NN: As I said earlier, I only use Twitter, that too for broadcasting. I don’t get into fights with anyone! But what I realised is that the younger generation, those who grew up with social media, can’t really say that I won’t use Instagram or other such platforms. I also realised the value of things I had done in the past, such as having a proper folder system to sort my emails. I have folders going back over two decades, which can fish out anything from any meeting that happened years back.
TB: While writing this book, I learnt a lot about how communities across the Internet are really concerned about how to take notes and remember things in the midst of an information overload. Another interesting thing I can recall is how somebody was telling me that conversations never really end on social media. You send something and the other person replies with a “LOL” or an emoji, you react to it, and it keeps going on. I also discovered the double tap feature on Instagram where you heart react to someone’s message. I mean, that’s quite insidious, it’s forcing you to pay too much attention to rather pointless aspects of communication.
The next question probably applies more to Tanuj.
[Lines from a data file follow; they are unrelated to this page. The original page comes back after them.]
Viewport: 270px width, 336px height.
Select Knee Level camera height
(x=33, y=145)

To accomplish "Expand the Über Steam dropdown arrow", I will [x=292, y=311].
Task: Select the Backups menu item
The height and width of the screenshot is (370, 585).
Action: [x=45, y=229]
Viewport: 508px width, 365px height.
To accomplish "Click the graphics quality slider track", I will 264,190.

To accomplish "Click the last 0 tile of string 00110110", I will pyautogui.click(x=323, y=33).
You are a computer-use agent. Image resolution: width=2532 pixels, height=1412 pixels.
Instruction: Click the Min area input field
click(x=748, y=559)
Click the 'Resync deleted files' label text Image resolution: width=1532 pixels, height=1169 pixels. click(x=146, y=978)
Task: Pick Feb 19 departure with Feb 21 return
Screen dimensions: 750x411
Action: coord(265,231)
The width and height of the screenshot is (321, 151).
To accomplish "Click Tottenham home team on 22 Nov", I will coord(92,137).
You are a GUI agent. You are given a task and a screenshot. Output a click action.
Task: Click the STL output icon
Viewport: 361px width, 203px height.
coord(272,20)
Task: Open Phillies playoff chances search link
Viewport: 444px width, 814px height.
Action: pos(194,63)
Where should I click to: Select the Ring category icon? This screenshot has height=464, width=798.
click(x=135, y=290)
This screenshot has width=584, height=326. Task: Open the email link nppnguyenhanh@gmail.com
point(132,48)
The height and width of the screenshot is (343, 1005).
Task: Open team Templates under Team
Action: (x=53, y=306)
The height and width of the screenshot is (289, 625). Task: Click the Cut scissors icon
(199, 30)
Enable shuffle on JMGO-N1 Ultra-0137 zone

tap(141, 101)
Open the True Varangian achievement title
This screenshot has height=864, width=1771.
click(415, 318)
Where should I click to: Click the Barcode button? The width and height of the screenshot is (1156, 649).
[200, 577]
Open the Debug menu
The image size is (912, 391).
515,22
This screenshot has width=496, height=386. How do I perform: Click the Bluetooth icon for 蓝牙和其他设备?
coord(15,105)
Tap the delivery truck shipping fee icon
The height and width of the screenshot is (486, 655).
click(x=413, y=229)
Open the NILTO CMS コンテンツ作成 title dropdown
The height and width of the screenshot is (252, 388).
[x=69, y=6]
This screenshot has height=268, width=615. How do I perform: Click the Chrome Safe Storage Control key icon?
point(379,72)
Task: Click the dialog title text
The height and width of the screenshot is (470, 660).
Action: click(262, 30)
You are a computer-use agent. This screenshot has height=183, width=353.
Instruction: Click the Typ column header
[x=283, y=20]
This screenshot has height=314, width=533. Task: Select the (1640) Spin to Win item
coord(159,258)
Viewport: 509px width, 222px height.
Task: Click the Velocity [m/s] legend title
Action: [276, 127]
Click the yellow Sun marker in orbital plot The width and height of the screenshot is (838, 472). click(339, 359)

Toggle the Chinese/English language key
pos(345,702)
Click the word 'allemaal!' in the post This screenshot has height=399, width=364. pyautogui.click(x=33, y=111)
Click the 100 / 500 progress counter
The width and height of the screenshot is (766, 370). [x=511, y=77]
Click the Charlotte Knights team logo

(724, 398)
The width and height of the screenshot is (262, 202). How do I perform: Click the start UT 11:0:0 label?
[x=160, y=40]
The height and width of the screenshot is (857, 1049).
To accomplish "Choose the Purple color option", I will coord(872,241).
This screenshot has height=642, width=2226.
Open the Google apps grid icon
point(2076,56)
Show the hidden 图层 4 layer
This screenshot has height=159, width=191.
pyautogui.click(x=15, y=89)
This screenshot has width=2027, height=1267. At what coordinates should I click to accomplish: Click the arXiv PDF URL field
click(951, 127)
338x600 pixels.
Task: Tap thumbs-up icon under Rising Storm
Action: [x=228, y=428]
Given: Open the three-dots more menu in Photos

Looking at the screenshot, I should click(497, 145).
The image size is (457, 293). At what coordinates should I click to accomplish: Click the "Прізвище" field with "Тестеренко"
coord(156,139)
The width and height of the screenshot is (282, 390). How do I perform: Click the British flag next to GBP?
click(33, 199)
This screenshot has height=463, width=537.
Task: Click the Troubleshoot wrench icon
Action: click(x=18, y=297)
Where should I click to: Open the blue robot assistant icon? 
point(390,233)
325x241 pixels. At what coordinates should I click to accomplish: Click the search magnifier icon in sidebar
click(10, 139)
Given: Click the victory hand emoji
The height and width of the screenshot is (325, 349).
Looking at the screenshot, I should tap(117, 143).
What is your favourite social media platform or digital app to use?
TB: It’s Twitter, because of the simple reason that it’s the place where I can learn the most without anybody’s permission.
NN: I don’t like any media where algorithms feed me information, that’s like a slippery slope. I prefer linear platforms.
Finally, to end with an optimistic outlook in the midst of our digital dystopia, give us one reason to be hopeful about technology…
NN: Primarily, we think that the digital challenge is something people can overcome, not by will power but through smart use of systems. We can also be hopeful once we realise that we need both individual and collective solutions. Look at the pandemic, the individual solution is wearing a mask while the collective solution is vaccination. Even in the digital world, individual solutions need to be there to function in a more efficient manner, but we also need larger solutions like interoperability.
TB: Digital infrastructure is easier to change than actual, physical infrastructure. Rewriting code is much easier than revamping a city that’s structured to increase inequality. Changing energy dependency from petroleum to solar is hard, but going from one app to another is easier. So even though we are where we are, there’s nothing inevitable about losing hope. The key is to replace the winner-takes-all model with a model for public good. Can we do it really quickly? If we really want to, we can, maybe even in a couple of years. That’s what makes us hopeful.